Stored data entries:
* * * *

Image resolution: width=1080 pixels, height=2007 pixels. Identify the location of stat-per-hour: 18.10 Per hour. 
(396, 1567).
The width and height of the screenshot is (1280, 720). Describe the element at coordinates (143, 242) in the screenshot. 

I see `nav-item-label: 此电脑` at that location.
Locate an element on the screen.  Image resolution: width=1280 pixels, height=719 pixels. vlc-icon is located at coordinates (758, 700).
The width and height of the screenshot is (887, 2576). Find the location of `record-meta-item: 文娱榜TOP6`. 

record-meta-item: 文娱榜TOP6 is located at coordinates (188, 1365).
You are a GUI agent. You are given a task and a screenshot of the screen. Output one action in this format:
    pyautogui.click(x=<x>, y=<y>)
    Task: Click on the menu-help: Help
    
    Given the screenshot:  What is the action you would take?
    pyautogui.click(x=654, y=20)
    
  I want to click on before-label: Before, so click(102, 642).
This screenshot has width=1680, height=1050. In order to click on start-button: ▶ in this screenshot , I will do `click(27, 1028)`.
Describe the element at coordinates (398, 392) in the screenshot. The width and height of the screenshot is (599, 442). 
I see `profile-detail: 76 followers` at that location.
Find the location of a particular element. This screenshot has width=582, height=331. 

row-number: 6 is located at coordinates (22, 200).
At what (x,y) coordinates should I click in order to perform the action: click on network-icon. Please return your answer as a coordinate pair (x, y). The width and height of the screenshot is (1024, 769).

* * * *

_Problem_: Filter the records down to each line containing the string "meta". Treat uppercase and lowercase as different.

_Reply to the exercise_:
The width and height of the screenshot is (887, 2576). Find the location of `record-meta-item: 文娱榜TOP6`. 
record-meta-item: 文娱榜TOP6 is located at coordinates (188, 1365).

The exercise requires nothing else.